第172話「聖なる国と皇女の夢4」
「人、ですよ」
皇女はナナの抱える生物を指して言った。
「まごう事なき人です」
姿は人である。だが、小さ過ぎる。大体、人の頭部と同じくらいの背丈であろうか。だが、人形と見るには生々し過ぎる。受けた印象としては鼠や兎と言った小動物だ。ナナは地面にゆっくりと下ろす。
「ごめんなさい。お怪我はありませんでしたか」
上手く状況は把握出来ていなかったが、ナナは取り敢えず小さい人に尋ねる。
「ええ、大丈夫です。驚かせてしまったようですね」
ナナは反射的に、耳を抑える。虫の羽音のように耳障りな甲高い声だった。
「その通りです。動く影に驚いてしまって。申し訳ありませんでした」
ナナは耳から手を離すと顔を顰めないように意識しながら、謝罪を述べる。
「さて、食器の片付けお願いね」
皇女が横から口を挟む。
「かしこまりました」
食器は地面を滑空していくように見えた。そして、テーブルからはあっという間に食器が無くなる。
「さて、先程の部屋に戻りましょう。彼等について、教えて差し上げましょう」
今すぐ問い質したい気持ちを抑えて、ナナは皇女に付いていく。
「しかし、驚きました。彼等の存在が露見してしまうとは思いませんでしたわ。随分と身のこなしがいいんですね。通常、彼等は見ることも触れることも出来ない速度で動くのですが」
皇女は、ナナをじっと見る。こちらに興味を持ち始めているようだ。これは幸いかもしれない。
「本題に入りましょう。初めに申し上げた通り彼等は人です。人として認められていなければなりません」
皇女は、鈴を持つとチリンと鳴らした。その瞬間、足元に小さい人が立っていた。よく見れば、ナナが吹き飛ばしてしまったのとは、また違う人のようだ。
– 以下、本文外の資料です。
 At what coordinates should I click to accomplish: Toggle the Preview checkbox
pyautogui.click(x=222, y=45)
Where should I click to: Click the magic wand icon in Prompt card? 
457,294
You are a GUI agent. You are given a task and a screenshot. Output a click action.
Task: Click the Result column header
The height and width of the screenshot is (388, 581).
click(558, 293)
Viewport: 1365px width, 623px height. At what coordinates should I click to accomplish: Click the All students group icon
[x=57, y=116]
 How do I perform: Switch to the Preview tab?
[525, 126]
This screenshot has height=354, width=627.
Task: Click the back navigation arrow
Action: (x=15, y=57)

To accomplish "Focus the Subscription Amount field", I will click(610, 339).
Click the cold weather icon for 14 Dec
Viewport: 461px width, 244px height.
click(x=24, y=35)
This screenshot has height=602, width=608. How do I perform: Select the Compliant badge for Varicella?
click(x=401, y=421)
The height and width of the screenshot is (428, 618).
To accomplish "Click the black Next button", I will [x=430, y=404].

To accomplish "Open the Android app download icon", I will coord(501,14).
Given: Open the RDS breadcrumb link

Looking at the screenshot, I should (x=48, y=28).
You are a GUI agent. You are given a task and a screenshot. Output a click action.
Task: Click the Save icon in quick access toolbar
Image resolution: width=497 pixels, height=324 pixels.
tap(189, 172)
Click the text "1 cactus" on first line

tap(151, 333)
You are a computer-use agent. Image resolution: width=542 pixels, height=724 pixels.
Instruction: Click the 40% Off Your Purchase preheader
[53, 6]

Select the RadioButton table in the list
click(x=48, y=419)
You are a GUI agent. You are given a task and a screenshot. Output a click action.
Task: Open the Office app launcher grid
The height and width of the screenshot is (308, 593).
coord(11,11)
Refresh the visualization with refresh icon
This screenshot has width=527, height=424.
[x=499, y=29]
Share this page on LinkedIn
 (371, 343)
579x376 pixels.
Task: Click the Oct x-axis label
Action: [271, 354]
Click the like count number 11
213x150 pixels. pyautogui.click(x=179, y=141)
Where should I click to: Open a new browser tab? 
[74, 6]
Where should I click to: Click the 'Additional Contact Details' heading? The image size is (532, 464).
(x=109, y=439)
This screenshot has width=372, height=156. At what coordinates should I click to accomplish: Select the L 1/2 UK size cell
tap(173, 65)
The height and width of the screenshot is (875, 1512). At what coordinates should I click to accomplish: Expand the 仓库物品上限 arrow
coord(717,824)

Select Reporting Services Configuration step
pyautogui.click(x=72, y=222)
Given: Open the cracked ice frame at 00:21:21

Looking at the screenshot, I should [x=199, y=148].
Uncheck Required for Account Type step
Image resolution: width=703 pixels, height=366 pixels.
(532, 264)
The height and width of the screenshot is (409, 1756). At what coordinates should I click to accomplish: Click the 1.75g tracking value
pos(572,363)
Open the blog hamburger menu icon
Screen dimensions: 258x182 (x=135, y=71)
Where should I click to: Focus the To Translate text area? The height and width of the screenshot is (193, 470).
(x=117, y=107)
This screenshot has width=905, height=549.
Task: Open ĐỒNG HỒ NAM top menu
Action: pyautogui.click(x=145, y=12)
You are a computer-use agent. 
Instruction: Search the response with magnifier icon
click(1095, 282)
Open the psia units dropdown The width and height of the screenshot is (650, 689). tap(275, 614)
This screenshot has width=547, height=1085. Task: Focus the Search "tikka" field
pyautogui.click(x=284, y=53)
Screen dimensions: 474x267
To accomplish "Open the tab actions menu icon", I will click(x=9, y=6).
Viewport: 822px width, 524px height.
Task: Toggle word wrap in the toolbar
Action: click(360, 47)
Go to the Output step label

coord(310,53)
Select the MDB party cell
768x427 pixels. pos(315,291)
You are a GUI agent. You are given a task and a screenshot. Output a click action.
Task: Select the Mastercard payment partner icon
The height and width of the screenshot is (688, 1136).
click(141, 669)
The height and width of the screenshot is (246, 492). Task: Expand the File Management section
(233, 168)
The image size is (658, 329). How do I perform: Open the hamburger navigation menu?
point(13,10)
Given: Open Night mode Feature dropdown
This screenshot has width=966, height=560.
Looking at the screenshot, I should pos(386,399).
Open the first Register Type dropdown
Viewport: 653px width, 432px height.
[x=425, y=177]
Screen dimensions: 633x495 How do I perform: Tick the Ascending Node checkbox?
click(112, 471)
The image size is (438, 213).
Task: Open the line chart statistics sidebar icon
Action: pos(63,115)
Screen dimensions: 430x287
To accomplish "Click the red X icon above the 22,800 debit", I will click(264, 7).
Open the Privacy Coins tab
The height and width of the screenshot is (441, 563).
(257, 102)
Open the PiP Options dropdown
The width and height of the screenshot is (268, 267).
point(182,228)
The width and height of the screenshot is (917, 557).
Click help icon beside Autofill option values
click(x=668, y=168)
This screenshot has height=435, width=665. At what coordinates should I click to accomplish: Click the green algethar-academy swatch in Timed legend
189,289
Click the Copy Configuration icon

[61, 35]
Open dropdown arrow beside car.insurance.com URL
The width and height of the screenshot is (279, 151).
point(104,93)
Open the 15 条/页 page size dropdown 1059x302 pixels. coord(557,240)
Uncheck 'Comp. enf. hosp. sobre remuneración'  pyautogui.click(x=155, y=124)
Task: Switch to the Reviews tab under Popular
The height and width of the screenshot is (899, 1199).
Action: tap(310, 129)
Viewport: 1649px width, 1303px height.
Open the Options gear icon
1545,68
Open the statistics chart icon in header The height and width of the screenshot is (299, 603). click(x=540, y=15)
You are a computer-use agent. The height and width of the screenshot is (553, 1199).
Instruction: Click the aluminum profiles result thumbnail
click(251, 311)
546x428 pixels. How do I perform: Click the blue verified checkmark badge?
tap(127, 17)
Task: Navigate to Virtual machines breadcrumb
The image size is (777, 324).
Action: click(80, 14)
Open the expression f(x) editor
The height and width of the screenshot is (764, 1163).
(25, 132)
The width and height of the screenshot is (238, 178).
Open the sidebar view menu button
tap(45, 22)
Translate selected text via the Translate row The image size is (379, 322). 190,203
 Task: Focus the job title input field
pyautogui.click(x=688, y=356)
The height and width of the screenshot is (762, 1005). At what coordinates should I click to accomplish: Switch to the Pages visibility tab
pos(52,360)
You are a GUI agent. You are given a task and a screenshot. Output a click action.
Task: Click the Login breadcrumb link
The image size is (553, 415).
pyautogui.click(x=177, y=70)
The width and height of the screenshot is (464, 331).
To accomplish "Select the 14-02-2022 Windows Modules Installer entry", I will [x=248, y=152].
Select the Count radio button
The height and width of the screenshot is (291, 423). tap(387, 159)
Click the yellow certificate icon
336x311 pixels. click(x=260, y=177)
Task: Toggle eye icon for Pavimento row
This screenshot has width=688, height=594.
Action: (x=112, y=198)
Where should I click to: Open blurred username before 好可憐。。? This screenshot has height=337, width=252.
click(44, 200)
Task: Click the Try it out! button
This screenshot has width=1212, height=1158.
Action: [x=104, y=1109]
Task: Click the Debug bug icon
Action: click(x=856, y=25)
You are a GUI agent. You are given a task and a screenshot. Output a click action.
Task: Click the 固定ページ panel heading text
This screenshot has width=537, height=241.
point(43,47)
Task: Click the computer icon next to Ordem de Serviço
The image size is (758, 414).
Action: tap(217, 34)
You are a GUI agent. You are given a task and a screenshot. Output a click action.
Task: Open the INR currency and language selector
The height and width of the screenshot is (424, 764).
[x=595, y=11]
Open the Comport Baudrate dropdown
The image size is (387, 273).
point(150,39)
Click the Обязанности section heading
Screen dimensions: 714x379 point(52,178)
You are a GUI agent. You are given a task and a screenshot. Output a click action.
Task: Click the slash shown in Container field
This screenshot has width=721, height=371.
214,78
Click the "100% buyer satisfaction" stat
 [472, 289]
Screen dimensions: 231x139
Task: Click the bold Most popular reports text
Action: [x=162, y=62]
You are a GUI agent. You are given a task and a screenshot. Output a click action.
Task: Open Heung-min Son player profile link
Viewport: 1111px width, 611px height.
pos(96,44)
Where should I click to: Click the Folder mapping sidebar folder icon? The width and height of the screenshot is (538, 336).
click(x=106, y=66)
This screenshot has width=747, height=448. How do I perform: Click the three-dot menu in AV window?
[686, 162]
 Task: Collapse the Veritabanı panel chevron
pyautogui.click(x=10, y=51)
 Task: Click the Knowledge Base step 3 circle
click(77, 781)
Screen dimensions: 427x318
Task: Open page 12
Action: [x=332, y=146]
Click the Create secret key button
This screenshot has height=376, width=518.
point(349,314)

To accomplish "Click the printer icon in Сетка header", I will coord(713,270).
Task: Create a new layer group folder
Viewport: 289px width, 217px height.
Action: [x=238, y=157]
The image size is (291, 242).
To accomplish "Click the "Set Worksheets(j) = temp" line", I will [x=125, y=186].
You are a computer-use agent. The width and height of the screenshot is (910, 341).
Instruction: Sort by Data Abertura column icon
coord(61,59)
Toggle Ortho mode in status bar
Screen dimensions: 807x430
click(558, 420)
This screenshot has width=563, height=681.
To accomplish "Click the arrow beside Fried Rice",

「彼等はお2人の目には奇妙に映るかしら。しかし、速く動けたり、頭が良かったりと言った特性や」
皇女は、ナナを見る。
「――肌が白かったり、緑色だったり、あるいは翼が生えていたりといった特徴のように」
続いて、皇女はスーに目線を向ける。その視野は、スーの真っ白な肌を捉えている。
「――小さいと言うのは個性に過ぎません」
皇女の言葉は魅惑的だ。ナナは隣にいるスーが皇女の言葉に心惹かれているのが分かる。スーの外見は周囲から浮く。それをわざわざ指摘するような下卑たやつは相手にしないし、異様さを打ち消す程の美貌を持つスーに対して、その白さを指摘する者はそういないが、苦労はしてきたことだろう。
ただ、少し過剰でもある。自分達と小さい人、姿は似通えど、同じ生物種に分類していいものか。ナナはサカイ村での出来事を思い出す。そもそも人とは何だろうか。
「彼等は私の為によく尽くしてくれます。それには報いたいものですね」
皇女は言った。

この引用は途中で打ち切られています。